Items listed in a dataset
────────────────────
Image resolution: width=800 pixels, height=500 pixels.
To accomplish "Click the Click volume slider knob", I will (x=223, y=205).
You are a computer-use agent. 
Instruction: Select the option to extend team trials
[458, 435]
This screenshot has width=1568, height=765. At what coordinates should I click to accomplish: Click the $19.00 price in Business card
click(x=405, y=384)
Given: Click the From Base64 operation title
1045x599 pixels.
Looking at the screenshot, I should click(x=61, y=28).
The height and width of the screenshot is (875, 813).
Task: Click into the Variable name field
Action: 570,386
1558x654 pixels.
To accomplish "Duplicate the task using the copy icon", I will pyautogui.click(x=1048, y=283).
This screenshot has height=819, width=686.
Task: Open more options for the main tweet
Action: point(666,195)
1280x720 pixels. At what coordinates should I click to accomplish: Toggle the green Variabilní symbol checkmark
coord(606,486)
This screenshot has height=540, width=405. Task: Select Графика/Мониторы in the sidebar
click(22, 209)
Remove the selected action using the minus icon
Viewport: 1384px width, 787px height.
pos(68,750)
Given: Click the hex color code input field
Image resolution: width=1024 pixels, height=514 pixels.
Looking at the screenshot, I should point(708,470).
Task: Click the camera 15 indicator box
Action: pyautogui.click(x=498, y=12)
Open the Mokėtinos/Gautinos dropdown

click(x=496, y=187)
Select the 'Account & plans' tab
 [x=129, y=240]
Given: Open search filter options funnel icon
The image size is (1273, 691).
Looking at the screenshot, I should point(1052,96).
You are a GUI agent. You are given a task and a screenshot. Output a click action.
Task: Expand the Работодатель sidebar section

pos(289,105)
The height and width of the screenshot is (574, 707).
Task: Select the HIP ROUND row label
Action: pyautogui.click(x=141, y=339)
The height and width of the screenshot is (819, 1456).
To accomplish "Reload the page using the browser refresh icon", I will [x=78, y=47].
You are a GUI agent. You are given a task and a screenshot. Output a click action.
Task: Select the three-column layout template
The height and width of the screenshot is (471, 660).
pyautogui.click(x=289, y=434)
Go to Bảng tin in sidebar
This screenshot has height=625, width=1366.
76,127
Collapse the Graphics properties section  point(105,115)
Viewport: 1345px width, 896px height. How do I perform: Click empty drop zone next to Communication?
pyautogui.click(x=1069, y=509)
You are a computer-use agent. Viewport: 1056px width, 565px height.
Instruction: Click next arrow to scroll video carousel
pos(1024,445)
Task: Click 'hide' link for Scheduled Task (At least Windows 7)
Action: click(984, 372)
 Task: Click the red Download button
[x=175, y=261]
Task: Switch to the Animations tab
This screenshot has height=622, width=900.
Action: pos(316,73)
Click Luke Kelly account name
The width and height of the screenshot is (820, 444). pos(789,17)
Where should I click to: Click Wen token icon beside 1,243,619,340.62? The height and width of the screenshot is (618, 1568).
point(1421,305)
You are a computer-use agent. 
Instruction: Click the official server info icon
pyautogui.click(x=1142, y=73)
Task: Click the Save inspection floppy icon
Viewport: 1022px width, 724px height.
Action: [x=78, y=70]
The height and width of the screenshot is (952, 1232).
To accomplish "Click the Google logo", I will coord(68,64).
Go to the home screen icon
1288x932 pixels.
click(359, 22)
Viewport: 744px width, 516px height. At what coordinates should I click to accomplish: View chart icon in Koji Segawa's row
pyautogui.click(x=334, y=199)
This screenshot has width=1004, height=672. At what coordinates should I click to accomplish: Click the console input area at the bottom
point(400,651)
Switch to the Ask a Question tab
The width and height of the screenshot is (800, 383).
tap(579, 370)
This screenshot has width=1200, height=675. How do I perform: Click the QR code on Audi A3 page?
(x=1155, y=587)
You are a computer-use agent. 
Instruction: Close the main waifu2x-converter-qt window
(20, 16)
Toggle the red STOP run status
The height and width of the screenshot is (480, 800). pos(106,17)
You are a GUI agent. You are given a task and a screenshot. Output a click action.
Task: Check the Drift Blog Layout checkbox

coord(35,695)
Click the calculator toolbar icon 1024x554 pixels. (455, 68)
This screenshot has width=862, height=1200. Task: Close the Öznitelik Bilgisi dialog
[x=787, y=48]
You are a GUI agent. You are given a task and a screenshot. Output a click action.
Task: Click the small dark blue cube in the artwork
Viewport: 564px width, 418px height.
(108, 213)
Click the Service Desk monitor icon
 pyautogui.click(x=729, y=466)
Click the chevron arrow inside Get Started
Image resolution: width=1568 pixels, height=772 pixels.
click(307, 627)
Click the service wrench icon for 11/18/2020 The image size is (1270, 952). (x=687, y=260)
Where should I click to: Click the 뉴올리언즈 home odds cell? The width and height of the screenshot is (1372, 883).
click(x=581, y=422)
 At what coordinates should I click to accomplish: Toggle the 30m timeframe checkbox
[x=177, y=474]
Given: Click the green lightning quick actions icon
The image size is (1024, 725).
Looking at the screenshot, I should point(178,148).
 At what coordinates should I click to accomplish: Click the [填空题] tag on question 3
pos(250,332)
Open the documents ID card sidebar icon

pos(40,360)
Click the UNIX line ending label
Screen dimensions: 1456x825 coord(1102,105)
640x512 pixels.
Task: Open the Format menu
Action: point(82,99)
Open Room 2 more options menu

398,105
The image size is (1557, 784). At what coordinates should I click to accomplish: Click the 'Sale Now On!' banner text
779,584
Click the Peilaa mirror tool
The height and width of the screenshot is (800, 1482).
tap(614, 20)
────────────────────
Problem statement — Copy out all of the records verbatim.

Answer to this task —
Image resolution: width=800 pixels, height=500 pixels.
To accomplish "Click the Click volume slider knob", I will (x=223, y=205).
You are a computer-use agent. 
Instruction: Select the option to extend team trials
[458, 435]
This screenshot has width=1568, height=765. At what coordinates should I click to accomplish: Click the $19.00 price in Business card
click(x=405, y=384)
Given: Click the From Base64 operation title
1045x599 pixels.
Looking at the screenshot, I should click(x=61, y=28).
The height and width of the screenshot is (875, 813).
Task: Click into the Variable name field
Action: 570,386
1558x654 pixels.
To accomplish "Duplicate the task using the copy icon", I will pyautogui.click(x=1048, y=283).
This screenshot has height=819, width=686.
Task: Open more options for the main tweet
Action: point(666,195)
1280x720 pixels. At what coordinates should I click to accomplish: Toggle the green Variabilní symbol checkmark
coord(606,486)
This screenshot has height=540, width=405. Task: Select Графика/Мониторы in the sidebar
click(22, 209)
Remove the selected action using the minus icon
Viewport: 1384px width, 787px height.
pos(68,750)
Given: Click the hex color code input field
Image resolution: width=1024 pixels, height=514 pixels.
Looking at the screenshot, I should point(708,470).
Task: Click the camera 15 indicator box
Action: pyautogui.click(x=498, y=12)
Open the Mokėtinos/Gautinos dropdown

click(x=496, y=187)
Select the 'Account & plans' tab
 [x=129, y=240]
Given: Open search filter options funnel icon
The image size is (1273, 691).
Looking at the screenshot, I should point(1052,96).
You are a GUI agent. You are given a task and a screenshot. Output a click action.
Task: Expand the Работодатель sidebar section

pos(289,105)
The height and width of the screenshot is (574, 707).
Task: Select the HIP ROUND row label
Action: pyautogui.click(x=141, y=339)
The height and width of the screenshot is (819, 1456).
To accomplish "Reload the page using the browser refresh icon", I will [x=78, y=47].
You are a GUI agent. You are given a task and a screenshot. Output a click action.
Task: Select the three-column layout template
The height and width of the screenshot is (471, 660).
pyautogui.click(x=289, y=434)
Go to Bảng tin in sidebar
This screenshot has height=625, width=1366.
76,127
Collapse the Graphics properties section  point(105,115)
Viewport: 1345px width, 896px height. How do I perform: Click empty drop zone next to Communication?
pyautogui.click(x=1069, y=509)
You are a computer-use agent. Viewport: 1056px width, 565px height.
Instruction: Click next arrow to scroll video carousel
pos(1024,445)
Task: Click 'hide' link for Scheduled Task (At least Windows 7)
Action: click(984, 372)
 Task: Click the red Download button
[x=175, y=261]
Task: Switch to the Animations tab
This screenshot has height=622, width=900.
Action: pos(316,73)
Click Luke Kelly account name
The width and height of the screenshot is (820, 444). pos(789,17)
Where should I click to: Click Wen token icon beside 1,243,619,340.62? The height and width of the screenshot is (618, 1568).
point(1421,305)
You are a computer-use agent. 
Instruction: Click the official server info icon
pyautogui.click(x=1142, y=73)
Task: Click the Save inspection floppy icon
Viewport: 1022px width, 724px height.
Action: [x=78, y=70]
The height and width of the screenshot is (952, 1232).
To accomplish "Click the Google logo", I will coord(68,64).
Go to the home screen icon
1288x932 pixels.
click(359, 22)
Viewport: 744px width, 516px height. At what coordinates should I click to accomplish: View chart icon in Koji Segawa's row
pyautogui.click(x=334, y=199)
This screenshot has width=1004, height=672. At what coordinates should I click to accomplish: Click the console input area at the bottom
point(400,651)
Switch to the Ask a Question tab
The width and height of the screenshot is (800, 383).
tap(579, 370)
This screenshot has width=1200, height=675. How do I perform: Click the QR code on Audi A3 page?
(x=1155, y=587)
You are a computer-use agent. 
Instruction: Close the main waifu2x-converter-qt window
(20, 16)
Toggle the red STOP run status
The height and width of the screenshot is (480, 800). pos(106,17)
You are a GUI agent. You are given a task and a screenshot. Output a click action.
Task: Check the Drift Blog Layout checkbox

coord(35,695)
Click the calculator toolbar icon 1024x554 pixels. (455, 68)
This screenshot has width=862, height=1200. Task: Close the Öznitelik Bilgisi dialog
[x=787, y=48]
You are a GUI agent. You are given a task and a screenshot. Output a click action.
Task: Click the small dark blue cube in the artwork
Viewport: 564px width, 418px height.
(108, 213)
Click the Service Desk monitor icon
 pyautogui.click(x=729, y=466)
Click the chevron arrow inside Get Started
Image resolution: width=1568 pixels, height=772 pixels.
click(307, 627)
Click the service wrench icon for 11/18/2020 The image size is (1270, 952). (x=687, y=260)
Where should I click to: Click the 뉴올리언즈 home odds cell? The width and height of the screenshot is (1372, 883).
click(x=581, y=422)
 At what coordinates should I click to accomplish: Toggle the 30m timeframe checkbox
[x=177, y=474]
Given: Click the green lightning quick actions icon
The image size is (1024, 725).
Looking at the screenshot, I should point(178,148).
 At what coordinates should I click to accomplish: Click the [填空题] tag on question 3
pos(250,332)
Open the documents ID card sidebar icon

pos(40,360)
Click the UNIX line ending label
Screen dimensions: 1456x825 coord(1102,105)
640x512 pixels.
Task: Open the Format menu
Action: point(82,99)
Open Room 2 more options menu

398,105
The image size is (1557, 784). At what coordinates should I click to accomplish: Click the 'Sale Now On!' banner text
779,584
Click the Peilaa mirror tool
The height and width of the screenshot is (800, 1482).
tap(614, 20)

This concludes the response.